In August and October 2021, another private exhibition by Feng Tang, "Form and Emptiness 色空" was held in Beijing and Hangzhou. The exhibition showcased 60 of his calligraphy works and paintings, and the use of VR technology provided visitors with a sensuous experience.

In 2022, Feng Tang held his 3rd round of calligraphy exhibition, "Tea the Wild", in Shanghai and Beijing. It displayed over 50 of his calligraphy works and paintings.

In 2023, sponsored by Montblanc, Feng Tang held his 4th round of calligraphy exhibition, "Everything Grows 萬物生長", as a traveling exhibition in Guangzhou Beijing and Chengdu from Spring to Autumn. Over 60 calligraphy and painting works, as well as 30 pottery pieces, were exhibited.

In May and October 2024, Feng Tang held his 5th round of calligraphy exhibition, "I Am a Cat 我是猫", in Shenzhen and Beijing, respectively. The Beijing exhibition was particularly notable for pioneering the Citywalk-style of viewing exhibitions. It showcased nearly 60 of Feng Tang's recent artworks, which used calligraphic small paintings to explore human society from a cat's perspective and delve into philosophical reflections inspired by cats. The whimsical interaction between cats and temples created a unique sense of Zen.

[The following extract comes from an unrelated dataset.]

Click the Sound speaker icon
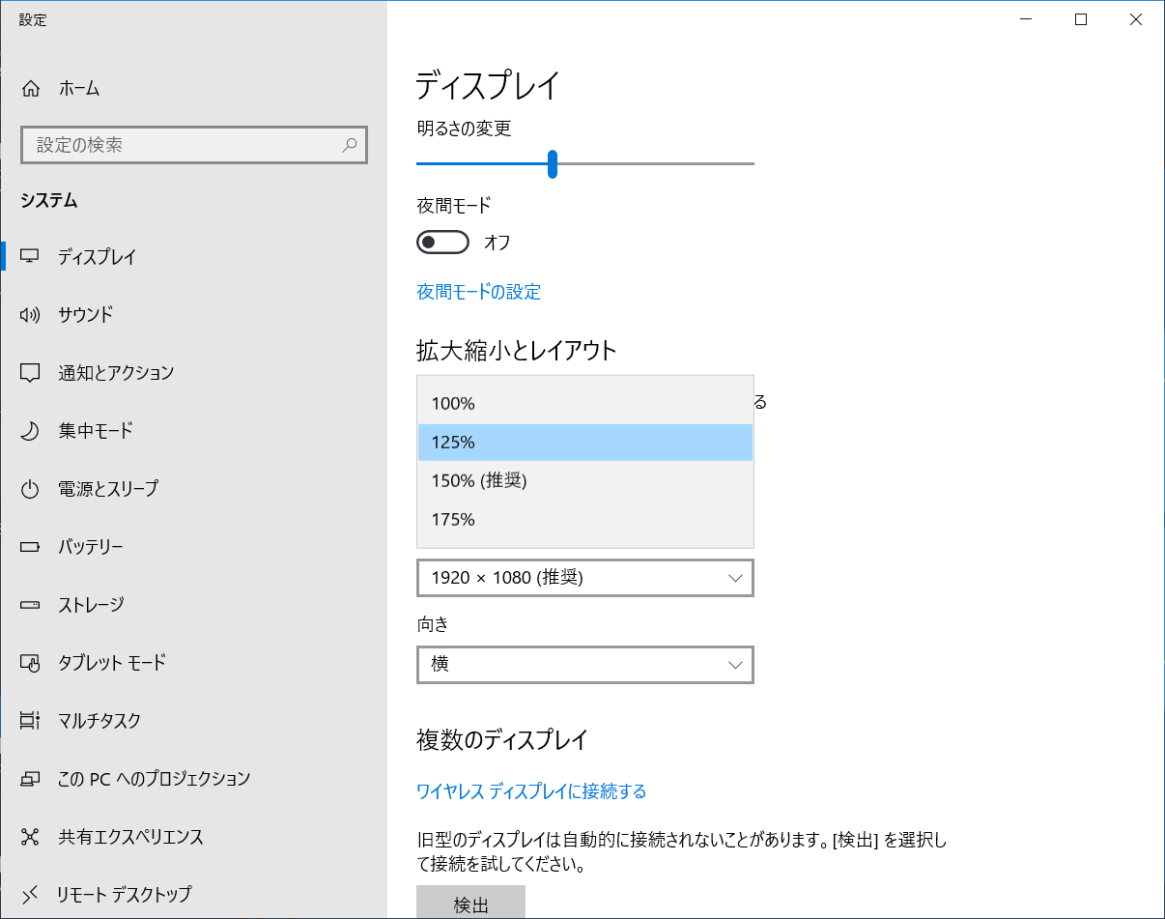This screenshot has height=919, width=1165. point(30,315)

To commemorate the first anniversary of his mother's passing, Feng Tang held his sixth round of exhibition, titled "I, the Unfading Flower 作為花我從來沒敗過", from March to June 2025 in Beijing. The exhibition showcased 100 of his mother's personal belongings, alongside 166 calligraphic works inspired by her words, and paintings based on the most emotionally resonant details from photographs, dreams and memories. Through its curatorial design, the exhibition explored themes of life and death, the bond between mother and child, and she power.

== Business ==
In addition to being an artist, Feng Tang is also a business professional. After earning his MBA degree from Emory University, he began his career as a management consultant at McKinsey & Company in 2000, rising to the level of global partner after six years.

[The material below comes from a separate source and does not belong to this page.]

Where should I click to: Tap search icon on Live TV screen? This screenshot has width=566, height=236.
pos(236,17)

In 2009, Feng Tang joined China Resources (Holdings) Co., Limited as General Manager of the Strategy Management Department. A few months later, he developed a strategy to explore the healthcare industry in China. In October 2011, he was appointed as the founding CEO of CR Healthcare. His mission was to build China's largest corporate-managed hospital network with advanced management and medical capabilities, seeing this as a way to provide better healthcare service to all, and to revolutionize China's mostly state-owned medical industry. Under his leadership, the company expanded rapidly, conducted many trailblazing projects in reforming state owned hospitals, and sparked a trend in private medical institution investments in China. One of the projects, the structural reform of Kunming Children's Hospital, stands as the textbook example on reformation and privatization of public hospitals in China to this day.

From 2015, Feng Tang transitioned to investment, focusing again on the healthcare industry, and became the Senior Managing Director of CITIC Capital. Trained as a clinical doctor, Feng Tang aspired to improved China's healthcare system, making significant contributions to the sector's growth and reform over the past two decades.

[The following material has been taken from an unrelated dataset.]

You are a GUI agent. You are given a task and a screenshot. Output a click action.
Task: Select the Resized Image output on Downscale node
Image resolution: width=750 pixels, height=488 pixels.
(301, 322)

Over the years, Feng Tang has made his mark in the business world. In 2019, he began writing management books, offering unique insights into self-management, team management, and achieving sustained business success. In 2020, he was asked to create a series of online audio lectures based on his management books. He later developed his own theory on getting things done and established his "Getting things done" commercial school.

== Influence ==
As an influencer, Feng Tang frequently publishes essays and anecdotes on social media. He has over 10 million followers on Weibo, one of the most important Chinese social media websites. Feng Tang has been a columnist for GQ magazine in China for ten years, during which time his articles appeared in every issue of the magazine, and his portrait even appeared on the cover once. Through these articles, he promotes a more mindful lifestyle, a more naturalistic and contained aesthetics, and a better appreciation of everyday events and objects. He even provides an advice for relationships, careers, and overcoming obstacles in life, with style and humour.